** START Passage provided **
Transcription

Mavio converts spoken words into text using state-of-the-art speech-to-text models. Every recording is automatically transcribed with speaker labels, timestamps, and punctuation — no manual setup required.

How transcription works

When a recording is captured (via bot, desktop app, browser extension, or mobile app), the audio is sent to Mavio’s transcription engine. The process involves multiple stages:

Audio preprocessing

The raw audio is normalized, noise-reduced, and segmented into manageable chunks. Silence detection removes dead air to speed up processing.

Speech-to-text conversion

Each audio segment is processed by Mavio’s ASR (automatic speech recognition) models. These models are trained on millions of hours of conversational speech and optimized for meeting scenarios.

Punctuation and formatting

AI adds sentence boundaries, punctuation, capitalization, and paragraph breaks to produce natural, readable text.

Speaker diarization

Speaker identification models determine who is speaking at each moment. Segments are labeled with speaker names when known or speaker numbers (Speaker 1, Speaker 2) when not yet identified.

Post-processing

Domain-specific terms, proper nouns, and acronyms are refined using context from your organization’s custom vocabulary (if configured).
** END Passage provided **
## Description of the task
Repeat the transcription page word for word between "Speech-to-text conversion" and "not yet identified.", inclusive. The material isn't needed.
** START Data entries **
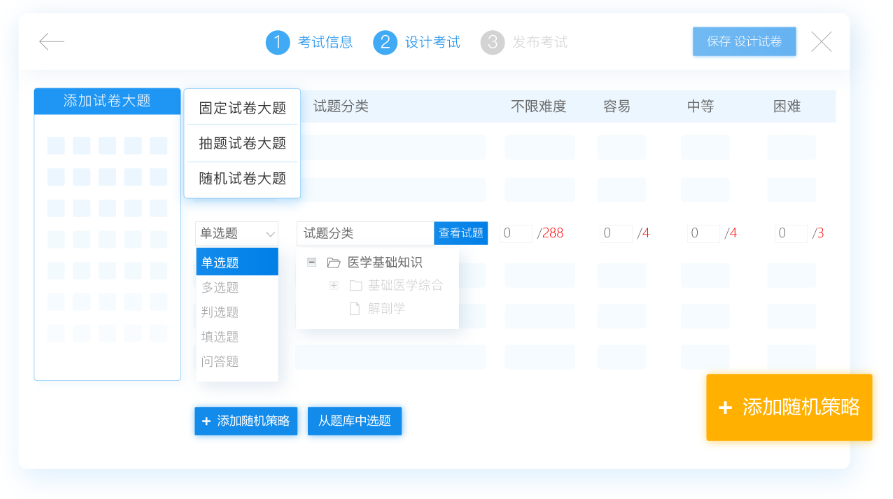Click the 试题分类 input field
The image size is (893, 499).
pyautogui.click(x=365, y=233)
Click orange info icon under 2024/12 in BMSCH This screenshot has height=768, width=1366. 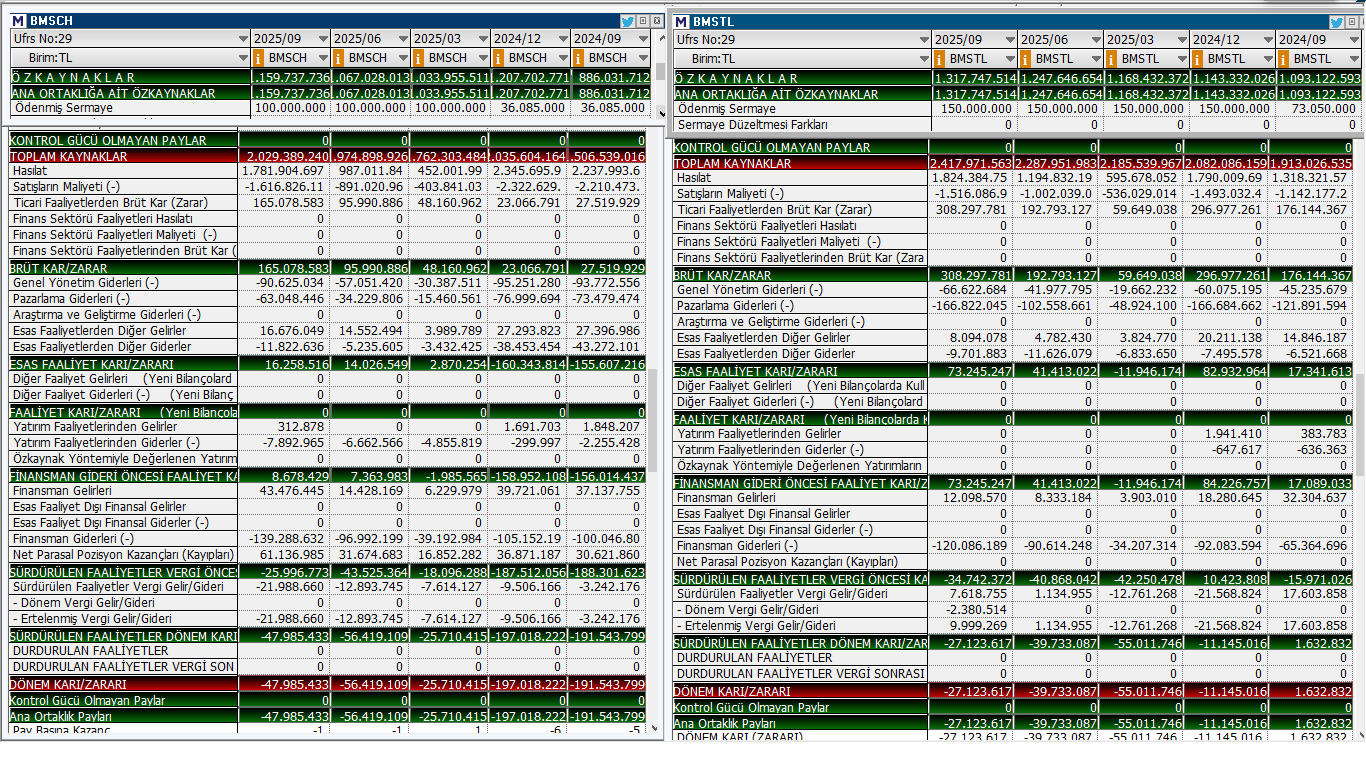(x=500, y=58)
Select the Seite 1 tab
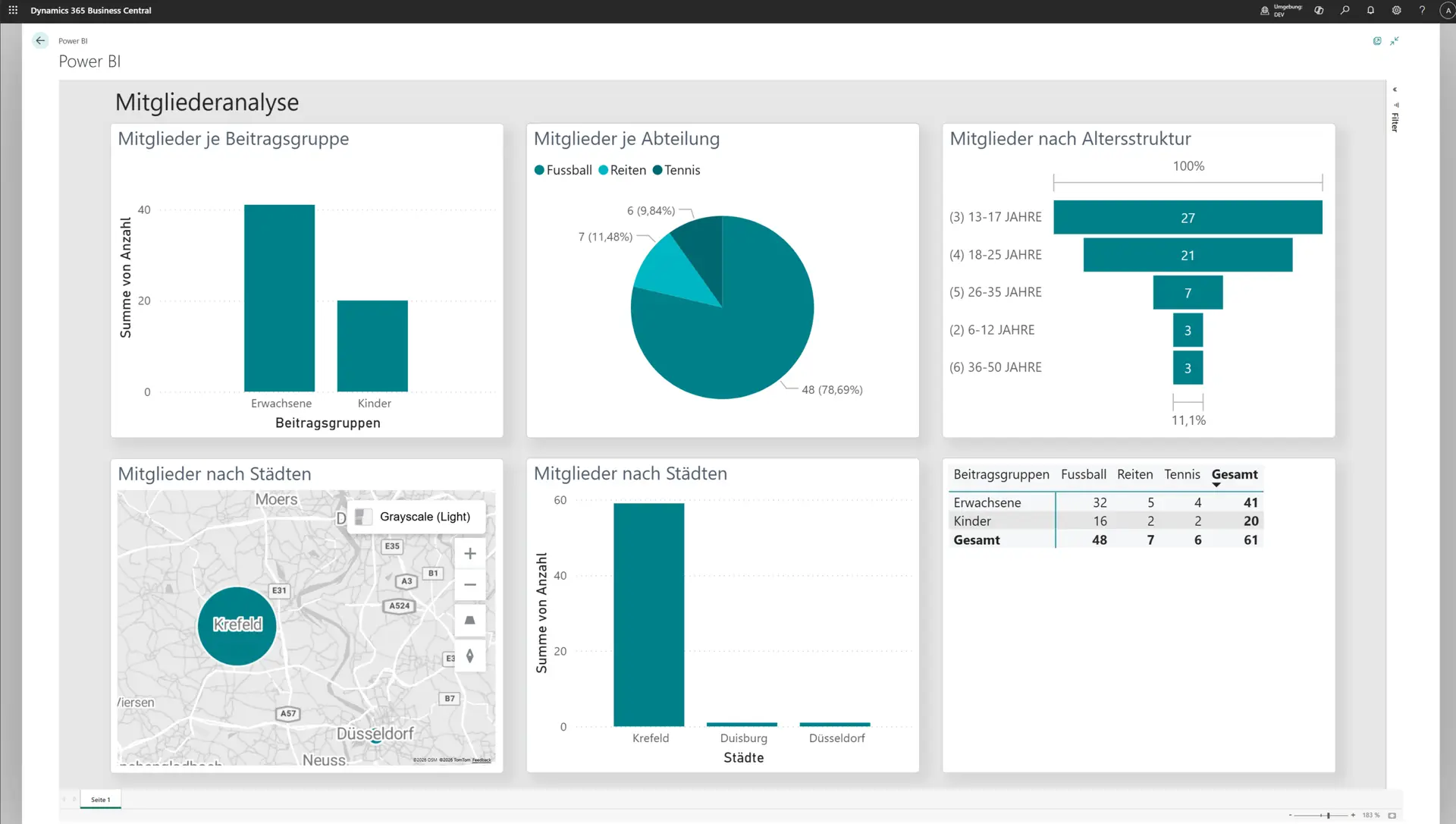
** END Data entries **
## Completed exercise
Speech-to-text conversion

Each audio segment is processed by Mavio’s ASR (automatic speech recognition) models. These models are trained on millions of hours of conversational speech and optimized for meeting scenarios.

Punctuation and formatting

AI adds sentence boundaries, punctuation, capitalization, and paragraph breaks to produce natural, readable text.

Speaker diarization

Speaker identification models determine who is speaking at each moment. Segments are labeled with speaker names when known or speaker numbers (Speaker 1, Speaker 2) when not yet identified.